Capitalization Policy

Temple University maintains two asset capitalization policies for movable and fixed equipment, land, land improvements, buildings and building renovations. One policy is for financial statement purposes and one is for tax purposes. All capitalized assets are assigned an equipment code, and each code carried a depreciable life. The capitalization policies updated July 1, 2007 are defined as follows:

Financial Statement Capitalization Policy

For Financial Statement purposes, including F&A Rate Proposal calculations, the capitalization requirements are as follows:

1.      All movable and fixed equipment having a useful life in excess of 1 year and a cost in excess of $5,000 per single working unit. A working unit is defined as a piece of equipment, that when assembled, functions as a stand-alone unit.

2.      All land, land improvements, buildings and building renovations having a useful life in excess of 1 year and a cost in excess of $50,000 per CPPM project. A CPPM project is defined as improving and or extending the useful life of the building and which has been specifically approved by the University Campus Planning and Plant Management committee "CPPM".

Tax Capitalization Policy

For the federal form 990 Information Return, including University Funding Obligation calculations, the capitalization requirements are as follows:

1.      All movable and fixed equipment having a useful life in excess of 1 year and a cost in excess of $500 per single working unit. A working unit is defined as a piece of equipment, that when assembled, functions as a stand-alone unit.

2. All land, land improvements, buildings and building renovations having a useful life or enhancing the useful life in excess of 1 year and having costs in excess of $500 per project. As distinguished from CPPM project, a project need not be approved by CPPM but must extend the useful life and enhance the value of the asset.

Group Purchases

Occasionally the University will capitalize a group purchase of similar items, which individually are less than the capitalization amount.  Generally these are in the form of work stations with component pieces costing less than $2,500 per unit that, when assembled, functions as a stand-alone working unit.  The working units are capitalized as individual units and accounted for as such in the property records.

Depreciation

Temple University depreciates all buildings and equipment by the straight-line method over their useful lives. Useful life is based on the American Hospital Association's estimated useful lives of depreciable hospital assets table, as adjusted, according to Temple University's experience.

Retirement Policy

Assets are retired from the capital asset file when it has been determined that the asset is no longer operable, has been replaced, or is no longer available for use. Notification of retirement is made through annual equipment surveys verified by the using departments and submitted to Cost and Property, Purchasing Surplus Equipment Forms submitted to the Purchasing department and loss or stolen report notifications submitted to the Department of Risk Management.
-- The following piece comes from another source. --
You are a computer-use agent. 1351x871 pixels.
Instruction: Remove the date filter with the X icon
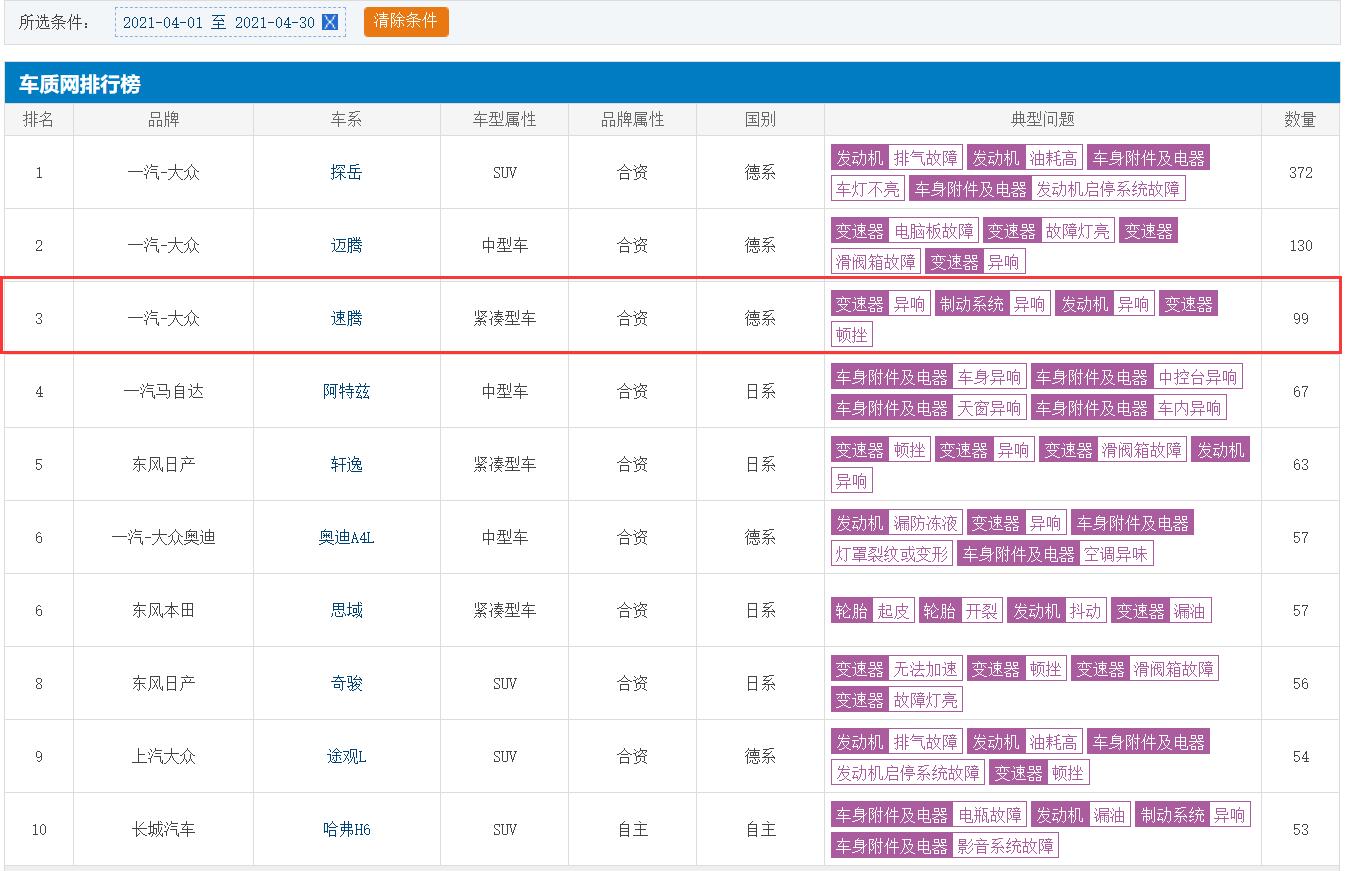click(x=330, y=22)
In addition, for existing assets that have been modified or replaced by a building renovation project, the original cost and accumulated depreciation of the item being replaced is removed from the file. When the actual cost of the asset is not readily determined, an estimated cost is calculated by taking the replacement cost and discounting it back to the original date of the asset.

Responsibility

The Cost and Property department is responsible for the calculation, maintenance and storage of this information.